=== Given request ===
Rewrite the entries below as a two-column CSV with the headers input and output, one row per entry, putting each value in a quoted field and replacing line breaks with spaces. Begin at the line that contains "has width=1568, height=389." and stop after the line that contains "will click(271, 67).".

[BEGIN The records]

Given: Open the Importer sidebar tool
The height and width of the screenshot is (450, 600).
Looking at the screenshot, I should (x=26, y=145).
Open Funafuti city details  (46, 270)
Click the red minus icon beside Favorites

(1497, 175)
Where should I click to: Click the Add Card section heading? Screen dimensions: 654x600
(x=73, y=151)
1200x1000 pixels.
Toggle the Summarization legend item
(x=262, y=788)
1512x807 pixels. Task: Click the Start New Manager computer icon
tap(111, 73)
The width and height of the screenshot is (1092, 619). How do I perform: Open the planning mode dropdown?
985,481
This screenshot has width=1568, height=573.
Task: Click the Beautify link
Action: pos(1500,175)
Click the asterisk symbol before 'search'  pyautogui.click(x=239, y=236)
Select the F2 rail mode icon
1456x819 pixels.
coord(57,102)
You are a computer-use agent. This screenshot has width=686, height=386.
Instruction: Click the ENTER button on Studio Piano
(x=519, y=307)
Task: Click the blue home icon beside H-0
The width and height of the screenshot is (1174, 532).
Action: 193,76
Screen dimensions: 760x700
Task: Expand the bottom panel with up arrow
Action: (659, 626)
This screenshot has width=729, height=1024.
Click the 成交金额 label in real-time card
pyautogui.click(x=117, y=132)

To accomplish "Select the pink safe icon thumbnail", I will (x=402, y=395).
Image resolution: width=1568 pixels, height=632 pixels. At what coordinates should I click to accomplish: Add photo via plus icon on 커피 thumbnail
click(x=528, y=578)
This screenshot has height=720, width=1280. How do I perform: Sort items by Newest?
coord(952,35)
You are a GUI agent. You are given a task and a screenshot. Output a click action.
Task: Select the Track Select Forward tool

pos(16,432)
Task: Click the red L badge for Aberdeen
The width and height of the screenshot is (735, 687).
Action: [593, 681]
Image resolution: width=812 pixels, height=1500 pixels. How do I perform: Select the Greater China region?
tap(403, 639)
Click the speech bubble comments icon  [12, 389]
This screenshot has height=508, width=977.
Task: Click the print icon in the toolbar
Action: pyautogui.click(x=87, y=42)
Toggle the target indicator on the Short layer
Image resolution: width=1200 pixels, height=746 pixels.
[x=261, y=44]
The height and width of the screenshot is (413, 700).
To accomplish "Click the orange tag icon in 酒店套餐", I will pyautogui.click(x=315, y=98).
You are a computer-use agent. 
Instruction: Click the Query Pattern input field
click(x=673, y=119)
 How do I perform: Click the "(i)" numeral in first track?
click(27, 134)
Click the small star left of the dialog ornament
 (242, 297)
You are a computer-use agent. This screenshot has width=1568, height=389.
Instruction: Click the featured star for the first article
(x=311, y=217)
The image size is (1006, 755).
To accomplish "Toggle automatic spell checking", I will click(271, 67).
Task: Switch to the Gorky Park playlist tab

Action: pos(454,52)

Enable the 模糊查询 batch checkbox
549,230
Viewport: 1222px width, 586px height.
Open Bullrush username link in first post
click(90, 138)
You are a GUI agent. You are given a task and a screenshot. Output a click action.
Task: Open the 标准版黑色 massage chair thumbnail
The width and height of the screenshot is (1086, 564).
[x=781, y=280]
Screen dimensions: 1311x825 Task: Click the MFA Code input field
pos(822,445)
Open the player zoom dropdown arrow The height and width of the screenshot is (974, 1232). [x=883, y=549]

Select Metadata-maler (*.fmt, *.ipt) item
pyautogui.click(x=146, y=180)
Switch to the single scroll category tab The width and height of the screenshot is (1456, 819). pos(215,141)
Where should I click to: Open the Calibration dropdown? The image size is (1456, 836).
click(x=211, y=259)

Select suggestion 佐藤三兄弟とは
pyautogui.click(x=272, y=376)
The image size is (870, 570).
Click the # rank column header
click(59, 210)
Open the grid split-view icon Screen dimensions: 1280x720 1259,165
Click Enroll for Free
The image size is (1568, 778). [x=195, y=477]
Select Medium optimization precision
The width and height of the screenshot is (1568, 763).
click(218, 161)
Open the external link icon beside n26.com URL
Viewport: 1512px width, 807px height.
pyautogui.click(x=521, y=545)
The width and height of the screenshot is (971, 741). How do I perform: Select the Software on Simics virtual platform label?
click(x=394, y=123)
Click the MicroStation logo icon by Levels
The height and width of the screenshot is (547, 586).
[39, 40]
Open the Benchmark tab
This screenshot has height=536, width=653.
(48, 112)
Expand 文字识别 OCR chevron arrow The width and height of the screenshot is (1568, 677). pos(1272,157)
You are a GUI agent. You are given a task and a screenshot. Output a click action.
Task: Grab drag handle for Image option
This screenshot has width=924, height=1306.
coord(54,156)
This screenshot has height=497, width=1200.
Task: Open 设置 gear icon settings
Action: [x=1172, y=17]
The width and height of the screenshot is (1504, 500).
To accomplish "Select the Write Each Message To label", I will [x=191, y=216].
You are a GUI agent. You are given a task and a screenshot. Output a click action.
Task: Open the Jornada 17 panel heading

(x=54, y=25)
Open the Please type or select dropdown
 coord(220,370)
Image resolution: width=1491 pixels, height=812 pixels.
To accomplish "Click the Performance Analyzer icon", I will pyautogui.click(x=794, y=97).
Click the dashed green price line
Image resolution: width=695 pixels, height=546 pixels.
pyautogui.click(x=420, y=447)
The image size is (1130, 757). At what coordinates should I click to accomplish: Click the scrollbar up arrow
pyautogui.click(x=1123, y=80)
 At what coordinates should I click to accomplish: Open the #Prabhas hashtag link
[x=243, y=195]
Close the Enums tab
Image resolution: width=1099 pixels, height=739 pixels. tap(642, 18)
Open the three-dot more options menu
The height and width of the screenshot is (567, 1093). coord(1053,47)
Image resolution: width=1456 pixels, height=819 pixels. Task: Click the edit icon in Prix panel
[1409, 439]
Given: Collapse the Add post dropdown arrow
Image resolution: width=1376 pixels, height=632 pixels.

[END The records]

=== Final answer ===
input,output
"You are a computer-use agent. This screenshot has width=1568, height=389. Instruction: Click the featured star for the first article","(x=311, y=217)"
"The image size is (1006, 755). To accomplish ""Toggle automatic spell checking"",","I will click(271, 67)."